An inverted yield curve warns of something abnormal in the economy or financial markets

The definition of the "yield curve" is the difference between interest rates at various maturities. For example, a simple yield curve could be drawn by plotting the current yield on a 30-year Treasury bond, a 10-year treasury note, a 5-year treasury note, and a 3-month T-bill. In a "normal" environment, we expect yields to be highest at the long end and lowest at the short end. However, this is not always the case due to imbalances or abnormal circumstances in the financial markets and/or the overall economy.

There are many ways to measure the yield curve. Among others are the 10-year minus 2-year, the 10-year minus 3-month T-bill, the 10-year minus the Fed Funds Rate, the 30-year minus any or all of the above, etc. Another approach involves looking at the percentage of individual yield curves inverted at a given time. 

We will examine the 10-year treasury yield minus the 2-year treasury yield at the end of each week. The chart below (Courtesy of FRED) displays this spread. 

Two things to note are 1) That the spread sometimes goes negative, and 2) the gray vertical areas in the chart highlight economic recessions.

Few things create a chorus of impending gloom and doom as thoroughly as an inverted yield curve. And an inverted yield curve should not be ignored or lightly dismissed. That said, there is good news and bad news.
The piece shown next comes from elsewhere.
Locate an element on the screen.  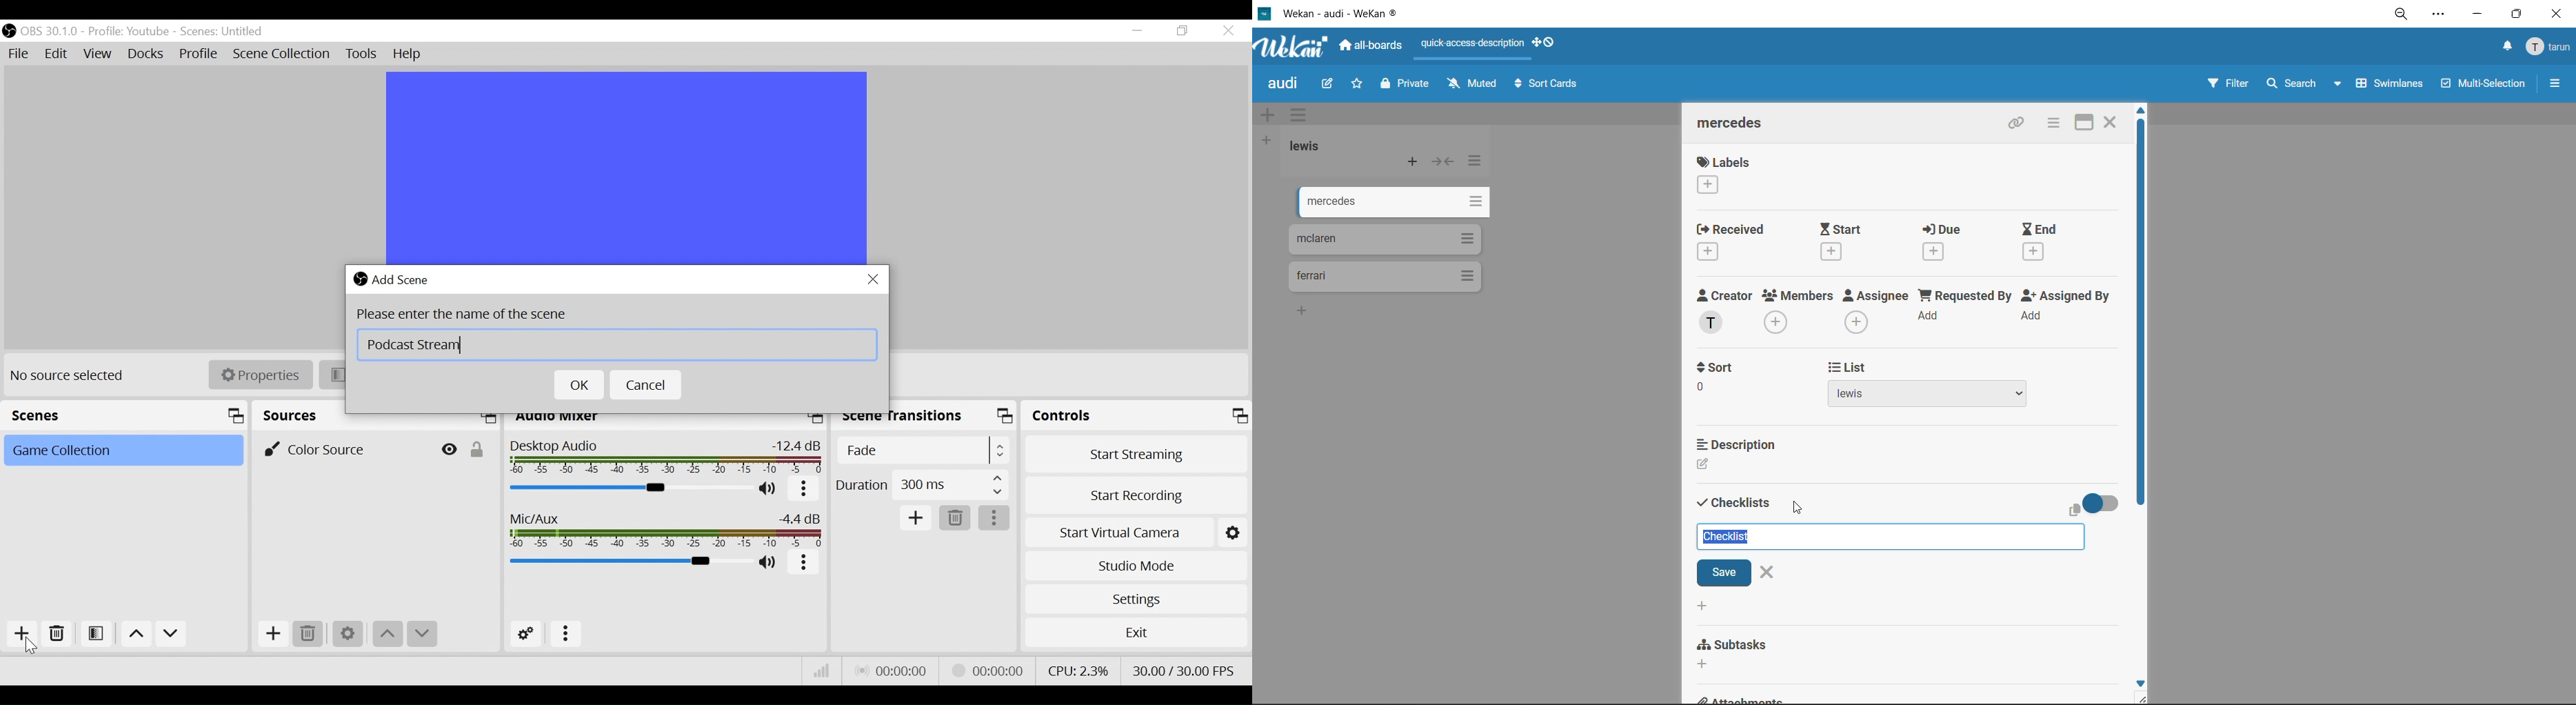
(un)lock is located at coordinates (480, 448).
First, the Bad News: An inverted yield curve serves as a warning sign that something is not right. Secondly, a close look at the chart above reveals that each inversion has ultimately been followed by an economic recession of some degree at some point in the future (though the lead time from initial inversion to actual recession has been as much as two years).

The Good News: The stock market is influenced by many factors. 

This piece will focus solely on stock market performance following yield curve inversions and un-inversions.

S&P 500 performance following initial inversion

Note that the 10-2 yield curve fell negative in July 2022 and has remained inverted ever since. Typically, when the yield curve narrows, approaches zero, and falls negative, a monumental number of negative pieces and comments get written - almost in Pavlovian "the sky is falling" fashion. Is all the gloom and doom warranted? Consider the data below and decide for yourself.

The table below displays the date of each week when the 10-2 yield curve closed negative after being positive the week before and the performance of the S&P 500 Index over the next 12 months (including overlapping signals).

The results in the table above are neither uniformly bullish nor uniformly bearish - although overall, they skew to the positive side. The "The Sky is Falling" narrative is not borne out. The table below summarizes the results from the table above.

S&P 500 performance following initial "un-inversion"

OK, maybe the pundits get a little carried away when the yield curve first inverts. But "just you wait - when the curve un-inverts (i.e., once again turns positive), then the trouble will start." To make this case, yield curve bears will point to 2000 and 2007 un-inversions that were indeed followed by significant and extended bear markets. However, this amounts to some degree of recency bias and possibly a bit of cherry-picking.

The table below displays the date of each week when the 10-2 yield curve closed positive after being negative the week before and the performance of the S&P 500 Index over the next 12 months (including overlapping signals).

Once again, the results in the table above are neither uniformly bullish nor uniformly bearish - although they do skew to the positive side. 

1989, 2000, 2007, and 2022 un-inversions correctly presaged lower stock prices. So, are the bearish pundits correct? Only if we ignore the other signals that saw stock prices rise in the 12 months following a return to positive territory for the 10-2 yield curve. The table below summarizes the results from the table above.

What the research tells us…

So, have we "debunked" the notion that an inverted yield curve provides a warning sign? Not really, because sometimes it does. So, let's be clear about the Implications. The message here IS NOT that investors should ignore the state of the yield either now or at any time in the future. The real point is understanding that the yield curve is only one factor that may affect the stock market. The yield curve can convey potentially important information as part of a "weight of the evidence" approach. However, it appears to leave much to be desired as a standalone trading model. Too many investors who put much weight on the yield curve as a stock market indicator missed out on the rally in the last 14 months. 

Jay's Trading Maxim #115: One key to long-term investment success is to avoid self-inflicted wounds (i.e., if you shoot yourself in the foot, it's hard to take the next step).